New York Times Lies About Trump Banning 'Racial Sensitivity' Training

September 8th, 2020 7:15 AM

The Labor Day edition of the New York Times led its National section with a hostile full-page “news analysis” from chief White House correspondent Peter Baker on President Trump’s supposed appeals to white grievance in “Trump Makes White Grievance a Pillar of His Campaign – Seeking a Political Lift From Banning Training On Racial Sensitivity.” 

The headline writers stacked the deck, because Trump didn't ban mere "racial sensitivity” training, which sounds relatively benign compared to “Critical Race Theory,” which is what the controversy was actually about. “CRT” is a theoretical construct imported directly from the radical university settings into the corporate world – condemning all whites as racist, and American society is structurally racist, etc. – without regard whether it actually improves racial relations or makes them worse.

Baker has been nasty against Trump before, but this might be his strongest anti-Trump "news" article yet.

After a summer when hundreds of thousands of people took to the streets protesting racial injustice against Black Americans, President Trump has made it clear over the last few days that, in his view, the country’s real race problem is bias against white Americans.

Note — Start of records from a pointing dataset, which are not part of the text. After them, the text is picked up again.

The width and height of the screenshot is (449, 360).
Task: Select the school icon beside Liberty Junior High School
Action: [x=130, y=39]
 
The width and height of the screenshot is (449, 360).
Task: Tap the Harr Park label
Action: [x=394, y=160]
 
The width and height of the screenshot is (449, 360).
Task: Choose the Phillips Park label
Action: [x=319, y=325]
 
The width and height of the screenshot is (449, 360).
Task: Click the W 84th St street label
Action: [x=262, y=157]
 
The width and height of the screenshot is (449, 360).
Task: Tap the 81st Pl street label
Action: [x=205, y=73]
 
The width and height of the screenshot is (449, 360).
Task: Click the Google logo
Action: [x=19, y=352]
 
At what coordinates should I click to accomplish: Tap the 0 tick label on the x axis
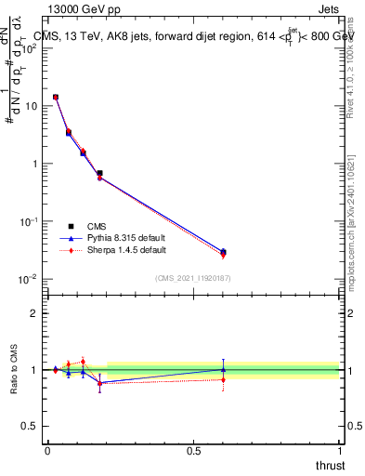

Just days after returning from Kenosha, Wis., where he staunchly backed law enforcement and did not mention the name of Jacob Blake, the Black man shot seven times in the back by the police, Mr. Trump issued an order on Friday to purge the federal government of racial sensitivity training that his White House called “divisive, anti-American propaganda.”

....

In effect, he is reaching out to a subset of white voters who think the news media and political elites see Trump supporters as inherently racist. Mr. Trump has repeatedly rejected the notion that America has a problem with systemic racial bias, dismissing instances of police brutality against Black Americans as the work of a few “bad apples,” in his words.

“Trump is the most extreme, and he has done something that is beyond the bounds of anything we have seen,” said Sherrilyn Ifill, the president of the NAACP Legal Defense and Educational Fund. “Playing with racism is a dangerous game. It’s not that you can do it a little bit or do it slyly or do it with a dog whistle. It’s all dangerous, and it’s all potentially violent.”

It took Baker forever to semi-elucidate what the misleading phrase “racial sensitivity” training actually entailed, citing second-hand from “conservative scholar” Christopher Rufo, who broke the scandal on the bizarre federal government training sessions.

On his website, Mr. Rufo identified six agencies that had conducted training sessions that he said asserted that America is inherently racist and promoted concepts like unconscious bias, white privilege and white fragility. At the Treasury Department, for instance, he said employees had been told that “virtually all white people contribute to racism” and that white staff members should “struggle to own their racism.”

Even later in the piece, Baker acknowledged Trump is attacking the politically correct but historically inaccurate "1619 Project" that the Times is pushing on schools: 

Mr. Trump wrote or reposted roughly 20 Twitter messages about the memo on Saturday and on Sunday said the Education Department would investigate schools that use curriculum from the 1619 Project by The New York Times Magazine, an effort to look at American history through the frame of slavery’s consequences and the contributions of Black Americans.

Baker couldn't stop with the racial accusations.

Critics said the president’s move was a transparent play for white votes with less than two months until the Nov. 3 election.

That particular “critic” is author Ibram X. Kendi, author of a quack tome popular in progressive circles, How to Be an Anti-Racist. According to Kendi’s book (which even condemns Barack Obama) there has never been a disparate outcome that is not the result of racism.